Les solutions pour aider les femmes à sortir de [la prostitution], c’est d’offrir le plus possible de services... Mais c’est difficile de trouver un organisme qui va faire de l’hébergement, aider au niveau financier, faire le soutien psychologique, travailler à rétablir les conséquences. Donc, il y a un morcellement des ressources, puis ça doit être vraiment très difficile pour les femmes de dire « Pour avoir de l’argent, faut que j’aille à l’aide sociale, donc il faut que j’aie une adresse fixe, donc, il faut que je me trouve une ressource d’hébergement… mais pour avoir une ressource d’hébergement, il faut que je règle ma toxicomanie. Fait que pour régler ma toxicomanie, ben, il faut que je travaille – si j’enlève ma toxicomanie, je retombe dans mes conséquences ... » Donc, on est splitté entre cinq ressources. Il y en a, des ressources, qui sont là pour aider les femmes, mais elles font chacun un petit bout du chemin, alors, il n’y a pas de ressource [à part une] que je connais qui est centralisée, il y a pas de ressources qui travaillent sur le "global" des femmes.
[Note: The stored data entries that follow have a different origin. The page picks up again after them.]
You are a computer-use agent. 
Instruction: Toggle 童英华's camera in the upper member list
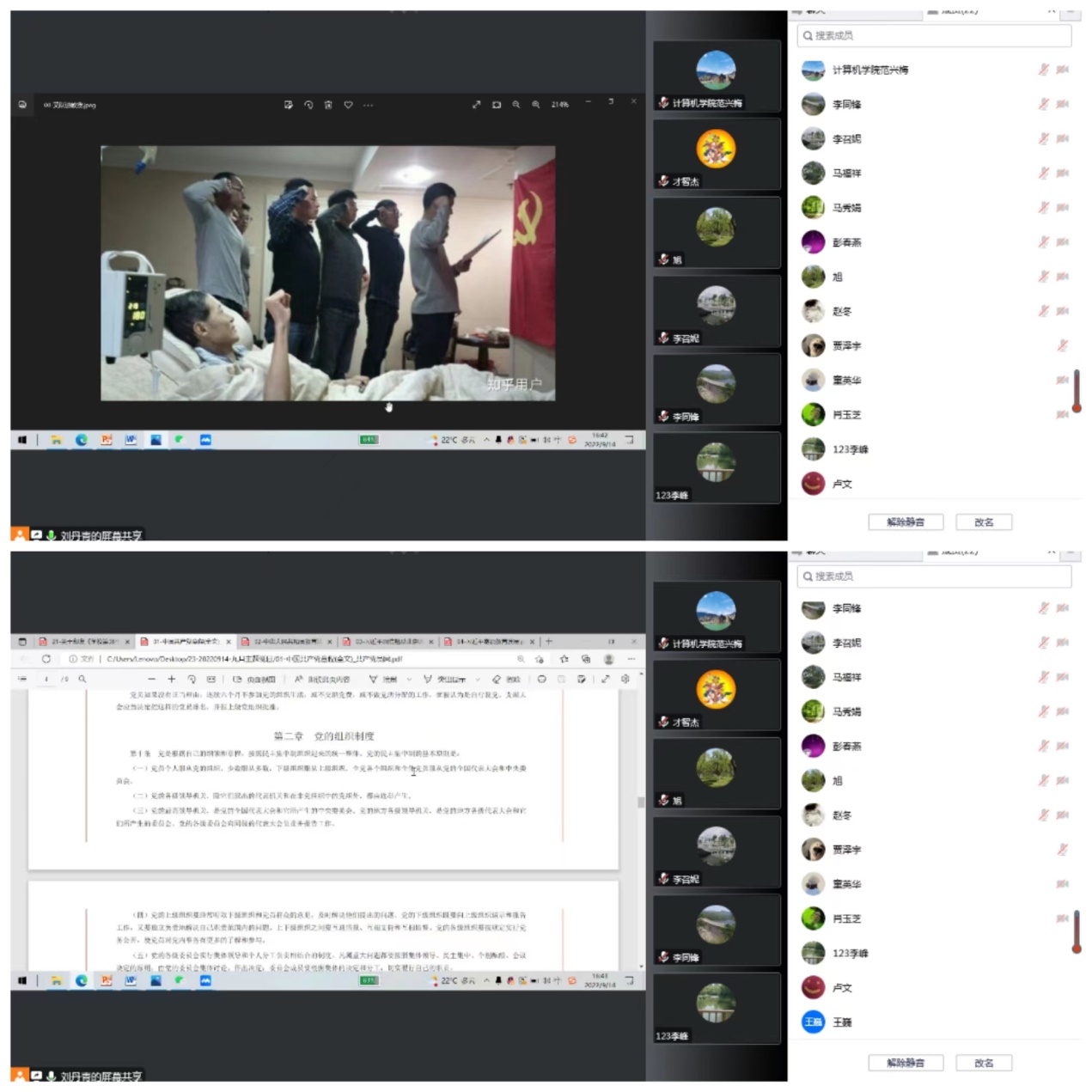(1063, 380)
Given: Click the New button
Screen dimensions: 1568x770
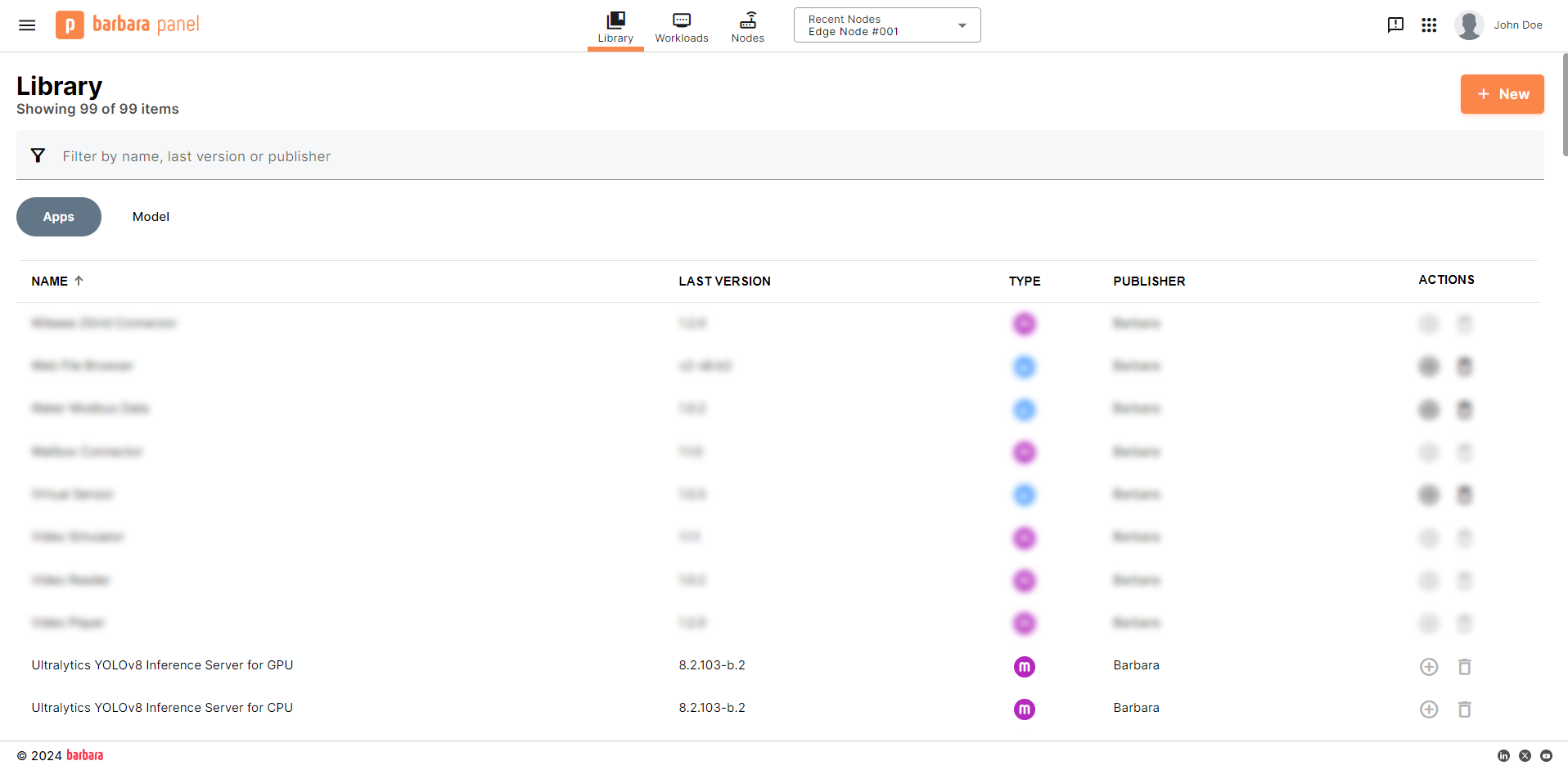Looking at the screenshot, I should (1502, 94).
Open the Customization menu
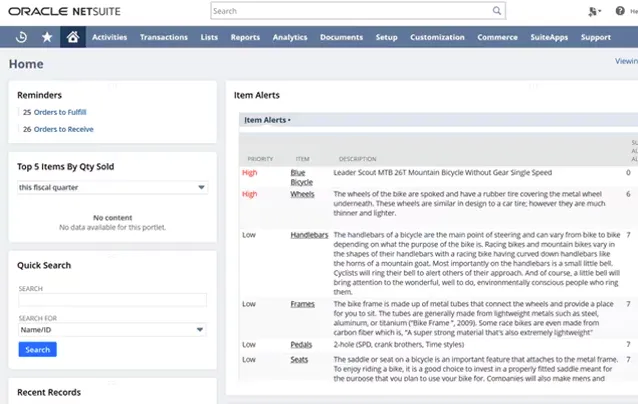 [x=437, y=37]
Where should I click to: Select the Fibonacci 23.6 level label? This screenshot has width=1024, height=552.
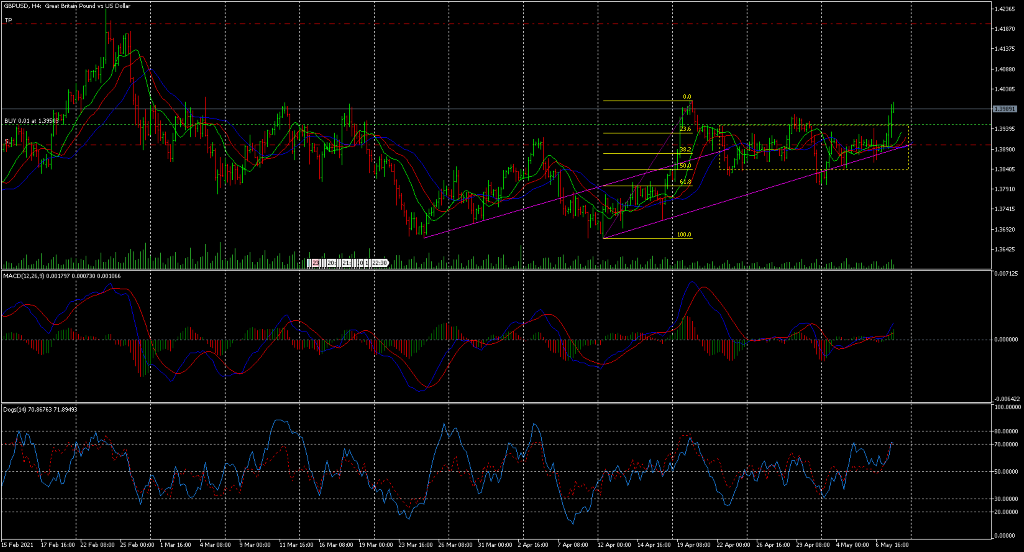coord(685,129)
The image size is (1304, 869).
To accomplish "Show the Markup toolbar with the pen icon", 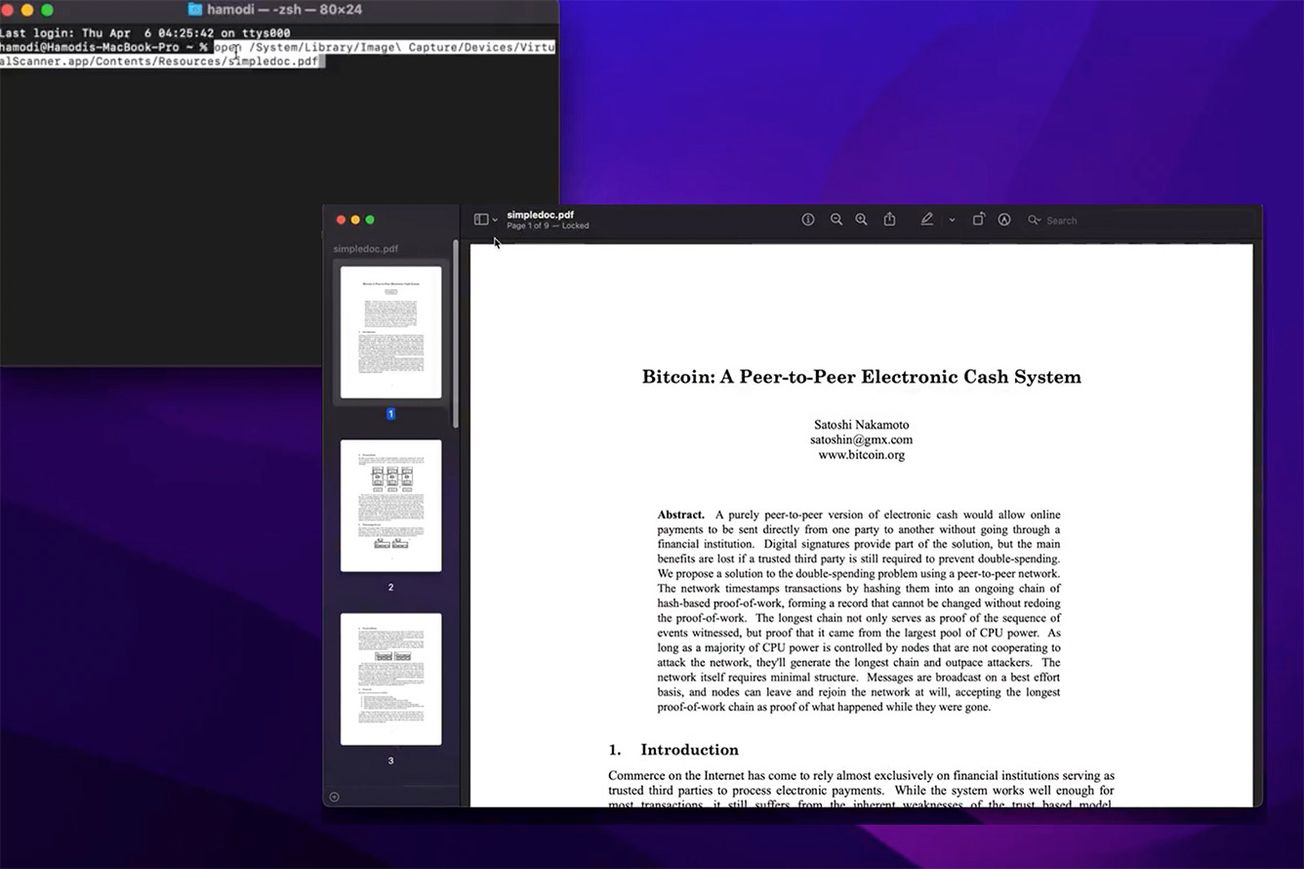I will (927, 219).
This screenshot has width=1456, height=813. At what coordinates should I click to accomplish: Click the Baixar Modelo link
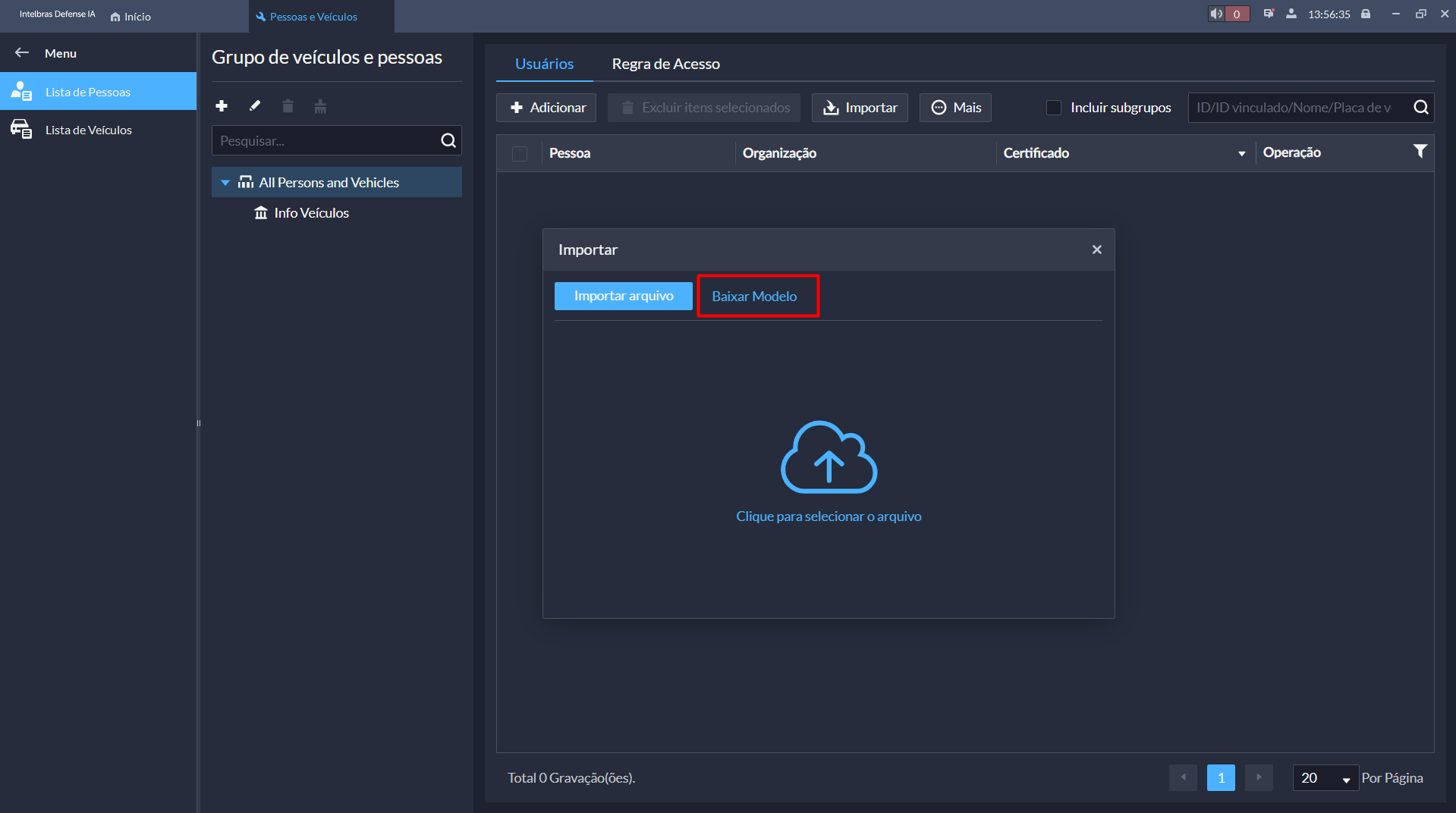[754, 297]
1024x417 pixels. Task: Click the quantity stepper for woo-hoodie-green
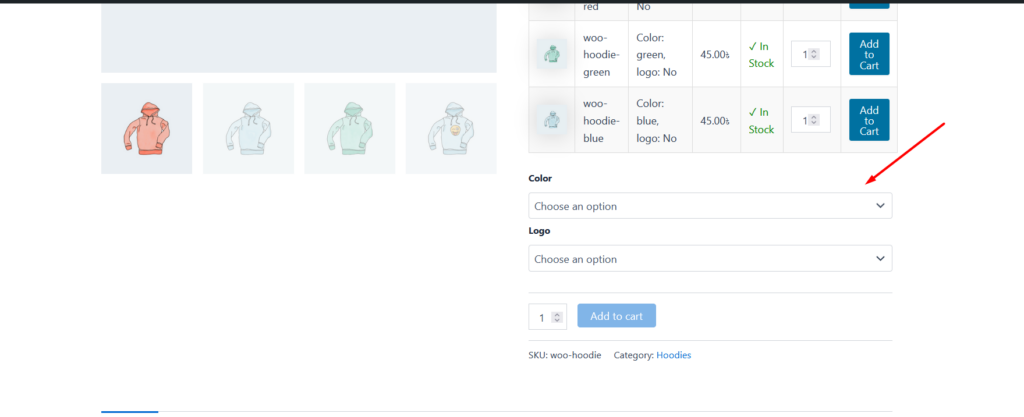tap(814, 54)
Je pense qu’il y a quelques organismes qui sont spécialisés en interventions et en sortie de la prostitution pour les femmes, mais dans la plupart des cas, les ressources existantes sont pas nécessairement adressées aux femmes dans la prostitution. Les femmes doivent faire

appel à plusieurs ressources, qui sont des fois liées ou pas liées, et ça fait en sorte que les femmes sont en contact avec plusieurs intervenantes, avec plusieurs professionnels... un peu de façon disparate.